HCMC: The indispensable motor cycle
In 2010 there were 5 million motorcycles in HCMC and transportation by motorbikes made up 80% of movement in and around the city. Highly mobile, low in cost and occupying comparatively little road space, motorcycles have long been the key to traffic fluidity in the city. However, recent economic growth in Việt Nam has led to a sharp rise in the number of private cars, impacting profoundly on urban transportation. Very high urban density, an increase in commuting and longer commuting distances, combined with an underdeveloped public transport infrastructure, has led to a significant growth in urban congestion.
HCMC: Imagining tomorrow’s transportation
Faced with the challenge of improving traffic flow, HCMC has undertaken the construction of numerous major infrastructure projects (roads, bridges, tunnels, flyovers) and is also developing its public transport network (metro, BRT, trams).
The rebalancing of road sharing between different modes of transport has the potential to revolutionise traffic circulation and parking, profoundly affecting the overall appearance of the city. In parallel with this, projects to reclassify public spaces, such as the pedestrianisation of the city centre, will permit Saigon people to make greater recreational use of the urban landscape.
Lyon: Public transport choices
In Lyon, the network of public transportation (bus, trolleybus, tram and metro) and other services such as rental of bicycles and self-service electric buggies have contributed to a reduction in the use of private cars, the main source of congestion in the city, which now account for less than 50% of total transportation movements.

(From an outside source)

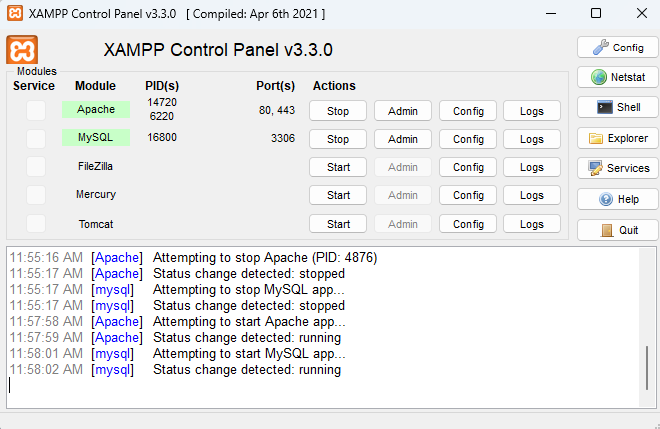Screen dimensions: 660x429
Task: Open the MySQL Config menu
Action: (468, 139)

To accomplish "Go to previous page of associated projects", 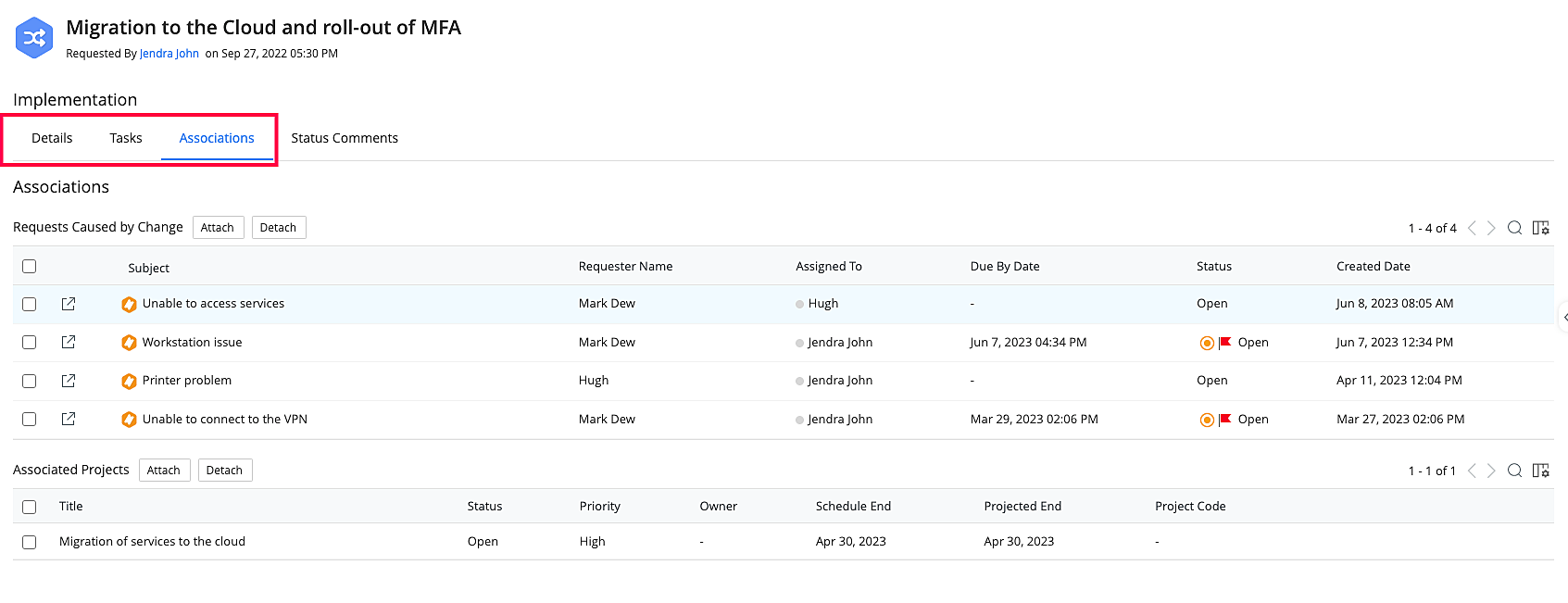I will tap(1472, 471).
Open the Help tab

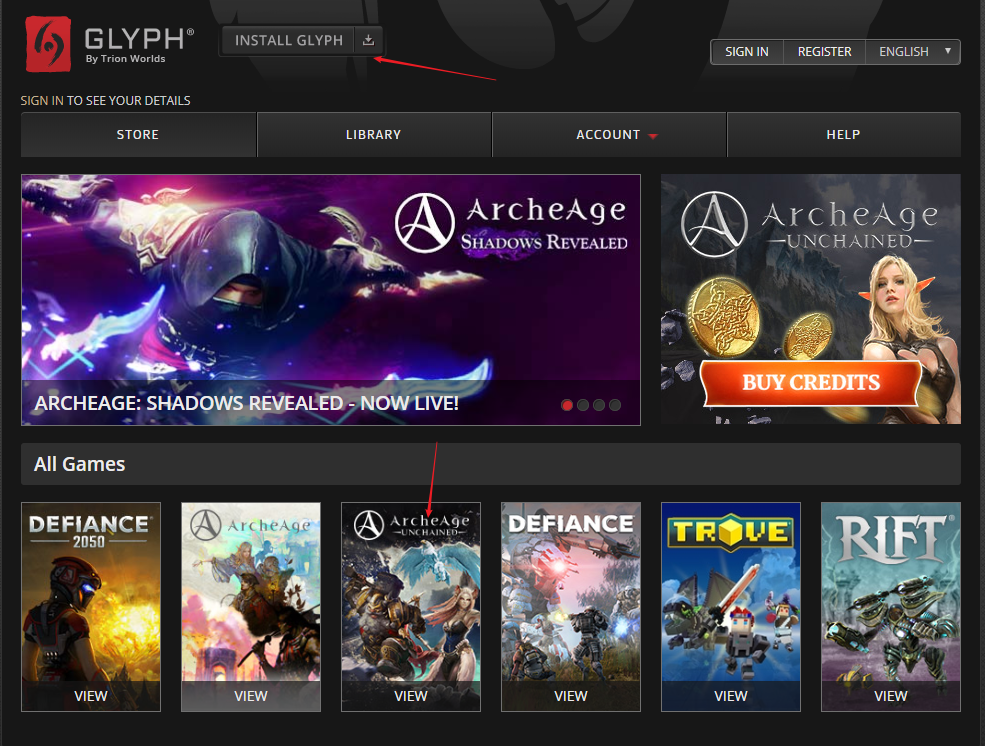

Lyon: Environment-friendly transportation
Lyon continues to upgrade its public transport systems and transform the riverbanks which were formerly used as car parks into areas exclusively reserved for pedestrians and cyclists. In this way, the city’s urban transportation policy is currently regarded as one of France’s most ambitious and forward-thinking.
Mobility has a great impact on the quality and attractiveness of urban areas. To ensure that travel remains a pleasant experience, the authorities of both HCMC and Lyon have implemented many proactive policies for sustainable mobility and road safety.